=== Section Start ===

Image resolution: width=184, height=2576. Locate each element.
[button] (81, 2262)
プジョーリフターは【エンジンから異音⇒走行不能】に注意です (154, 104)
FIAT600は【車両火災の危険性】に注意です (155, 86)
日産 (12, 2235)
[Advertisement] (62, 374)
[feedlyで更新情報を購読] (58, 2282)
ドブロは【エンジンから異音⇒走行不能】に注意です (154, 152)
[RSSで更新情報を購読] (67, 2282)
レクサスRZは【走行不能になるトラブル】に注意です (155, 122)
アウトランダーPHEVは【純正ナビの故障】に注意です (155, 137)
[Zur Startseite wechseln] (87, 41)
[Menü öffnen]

=== Section End ===

__TRY IT__. Out of the records above, pick each line that contains the string "に注意です".

__PROBLEM SOLUTION__.
プジョーリフターは【エンジンから異音⇒走行不能】に注意です (154, 104)
FIAT600は【車両火災の危険性】に注意です (155, 86)
ドブロは【エンジンから異音⇒走行不能】に注意です (154, 152)
レクサスRZは【走行不能になるトラブル】に注意です (155, 122)
アウトランダーPHEVは【純正ナビの故障】に注意です (155, 137)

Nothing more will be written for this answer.